Polémiques : Aurier – Benzema, des similitudes que tout oppose

L’un et l’autre en pleine tourmente médiatique, Serge Aurier et Karim Benzema ne semblent pourtant pas bénéficier du même crédit auprès des acteurs du football français. Le premier s’est montré coupable de propos déplacés à l’encontre de ses coéquipiers et de son coach. Le second est actuellement en plein coeur d’une affaire judiciaire et risque cinq ans d’emprisonnement en raison de son statut de potentiel « complice de tentative de chantage ». Bien que le dossier du second soit plus lourd, c’est bel et bien le premier qui s’attire les foudres du football français.

 

Des insultes identiques aux résonances contradictoires…

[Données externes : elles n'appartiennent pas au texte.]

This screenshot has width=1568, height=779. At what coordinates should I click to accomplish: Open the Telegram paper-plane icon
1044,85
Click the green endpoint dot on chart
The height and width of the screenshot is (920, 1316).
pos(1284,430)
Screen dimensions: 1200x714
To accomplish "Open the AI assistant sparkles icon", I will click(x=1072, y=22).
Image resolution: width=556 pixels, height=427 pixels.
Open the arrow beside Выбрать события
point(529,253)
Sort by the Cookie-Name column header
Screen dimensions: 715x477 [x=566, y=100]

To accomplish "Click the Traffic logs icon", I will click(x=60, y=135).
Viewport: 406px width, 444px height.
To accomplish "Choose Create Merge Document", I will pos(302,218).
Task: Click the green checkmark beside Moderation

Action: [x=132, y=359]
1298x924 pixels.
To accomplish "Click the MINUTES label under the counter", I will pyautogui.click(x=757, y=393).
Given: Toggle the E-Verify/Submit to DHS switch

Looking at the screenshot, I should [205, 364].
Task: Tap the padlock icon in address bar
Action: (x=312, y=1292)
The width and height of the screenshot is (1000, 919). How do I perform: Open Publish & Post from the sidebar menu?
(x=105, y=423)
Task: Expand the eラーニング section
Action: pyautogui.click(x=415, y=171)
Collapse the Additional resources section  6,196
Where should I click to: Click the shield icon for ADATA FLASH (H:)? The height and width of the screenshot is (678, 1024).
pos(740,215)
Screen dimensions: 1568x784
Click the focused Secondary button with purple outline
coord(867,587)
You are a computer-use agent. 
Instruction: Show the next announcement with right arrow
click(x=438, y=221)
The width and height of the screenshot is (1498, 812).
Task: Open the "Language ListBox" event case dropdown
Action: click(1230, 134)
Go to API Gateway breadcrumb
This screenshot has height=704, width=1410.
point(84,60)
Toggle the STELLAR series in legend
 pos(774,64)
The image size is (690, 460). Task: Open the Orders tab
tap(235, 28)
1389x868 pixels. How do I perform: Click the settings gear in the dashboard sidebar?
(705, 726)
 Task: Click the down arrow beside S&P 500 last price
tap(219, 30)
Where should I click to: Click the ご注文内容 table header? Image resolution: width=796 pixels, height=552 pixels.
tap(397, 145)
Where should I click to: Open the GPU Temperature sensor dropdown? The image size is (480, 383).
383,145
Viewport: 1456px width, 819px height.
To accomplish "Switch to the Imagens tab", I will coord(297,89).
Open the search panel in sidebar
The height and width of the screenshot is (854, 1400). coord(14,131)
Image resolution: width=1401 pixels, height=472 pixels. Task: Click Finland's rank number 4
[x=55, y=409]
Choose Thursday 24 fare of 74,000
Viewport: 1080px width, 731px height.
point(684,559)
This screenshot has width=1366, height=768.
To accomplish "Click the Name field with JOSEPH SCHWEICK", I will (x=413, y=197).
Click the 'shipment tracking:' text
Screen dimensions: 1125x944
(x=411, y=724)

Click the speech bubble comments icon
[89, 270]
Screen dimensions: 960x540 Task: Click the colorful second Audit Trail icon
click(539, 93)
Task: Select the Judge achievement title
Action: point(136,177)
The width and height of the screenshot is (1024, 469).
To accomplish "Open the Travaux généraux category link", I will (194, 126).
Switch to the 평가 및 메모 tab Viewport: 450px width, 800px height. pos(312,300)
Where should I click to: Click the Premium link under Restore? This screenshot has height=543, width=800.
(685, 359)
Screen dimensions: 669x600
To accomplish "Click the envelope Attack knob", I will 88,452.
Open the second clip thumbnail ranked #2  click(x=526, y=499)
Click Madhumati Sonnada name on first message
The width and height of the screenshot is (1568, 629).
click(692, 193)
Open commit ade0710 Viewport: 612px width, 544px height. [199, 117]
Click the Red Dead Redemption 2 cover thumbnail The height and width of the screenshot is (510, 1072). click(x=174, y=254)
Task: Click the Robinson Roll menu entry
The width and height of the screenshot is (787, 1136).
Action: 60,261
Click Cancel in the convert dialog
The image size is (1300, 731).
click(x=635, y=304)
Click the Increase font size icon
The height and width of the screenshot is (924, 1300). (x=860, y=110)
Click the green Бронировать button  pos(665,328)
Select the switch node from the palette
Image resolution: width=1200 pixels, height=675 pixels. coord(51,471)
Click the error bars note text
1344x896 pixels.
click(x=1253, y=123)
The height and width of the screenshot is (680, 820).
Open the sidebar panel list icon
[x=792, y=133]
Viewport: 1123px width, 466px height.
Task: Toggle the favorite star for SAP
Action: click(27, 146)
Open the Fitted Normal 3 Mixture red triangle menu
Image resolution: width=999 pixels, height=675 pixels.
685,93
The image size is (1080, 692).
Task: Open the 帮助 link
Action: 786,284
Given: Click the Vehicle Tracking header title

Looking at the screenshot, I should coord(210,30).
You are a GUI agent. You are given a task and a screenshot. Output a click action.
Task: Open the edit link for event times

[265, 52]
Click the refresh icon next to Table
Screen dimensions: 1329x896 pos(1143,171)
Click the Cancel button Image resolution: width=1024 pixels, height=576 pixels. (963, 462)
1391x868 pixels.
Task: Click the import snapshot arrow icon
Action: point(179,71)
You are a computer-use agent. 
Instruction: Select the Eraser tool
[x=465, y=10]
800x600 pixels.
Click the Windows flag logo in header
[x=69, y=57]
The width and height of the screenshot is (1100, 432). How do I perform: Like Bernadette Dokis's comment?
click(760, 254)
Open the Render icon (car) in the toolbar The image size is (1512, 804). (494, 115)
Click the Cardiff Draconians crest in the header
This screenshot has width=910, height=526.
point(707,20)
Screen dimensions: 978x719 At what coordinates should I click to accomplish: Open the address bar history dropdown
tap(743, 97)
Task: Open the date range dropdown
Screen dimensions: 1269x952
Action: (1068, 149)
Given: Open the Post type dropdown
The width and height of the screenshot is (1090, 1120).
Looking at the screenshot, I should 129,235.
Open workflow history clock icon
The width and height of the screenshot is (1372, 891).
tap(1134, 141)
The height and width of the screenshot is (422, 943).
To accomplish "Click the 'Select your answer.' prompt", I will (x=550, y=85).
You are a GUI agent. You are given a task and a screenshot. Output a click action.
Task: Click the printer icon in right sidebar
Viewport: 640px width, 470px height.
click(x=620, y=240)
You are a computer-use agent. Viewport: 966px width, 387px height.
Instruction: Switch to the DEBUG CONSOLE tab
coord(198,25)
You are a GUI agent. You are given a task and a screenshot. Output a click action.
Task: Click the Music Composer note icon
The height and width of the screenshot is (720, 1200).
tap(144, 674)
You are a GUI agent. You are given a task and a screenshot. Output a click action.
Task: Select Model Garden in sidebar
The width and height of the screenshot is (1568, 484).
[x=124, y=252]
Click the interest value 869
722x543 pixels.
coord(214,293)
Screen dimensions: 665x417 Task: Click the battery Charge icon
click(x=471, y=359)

A travers l’affaire Serge Aurier, on pourrait y voir un remake moins sordide de l’épisode Mathieu Valbuena – Karim Benzema. Celui d’un joueur qui insulte son coach de « fiotte », quand l’autre préférera traiter son coéquipier de « tarlouze ». Deux mots à la connotation semblable et explicite, qui semble pourtant sonner différemment aux oreilles de certaines personnes.

A commencer par celles de Jean-Michel Aulas. Alors que le président de l’Olympique Lyonnais incite les dirigeants du Paris Saint-Germain à sévir de manière exemplaire contre l’ex-Toulousain, en arguant que l’institution PSG se devait d’être forte, il a été le premier défenseur de son ancien attaquant, dont les histoires de vestiaires remuent à nouveau l’institution Equipe de France cinq ans seulement après le scandale Knysna.

Que JMA le veuille ou non, les deux protagonistes s’adressaient en langage familier à des proches au moment des faits. En principe, le doux surnom de « Tarlouze » délivré par Karim Benzema à Mathieu Valbuena ne devrait donc pas se transformer en insulte lorsque Serge Aurier renomme délicatement Laurent Blanc de « Fiotte ».

 

Des performances semblables qui ne se valent pas…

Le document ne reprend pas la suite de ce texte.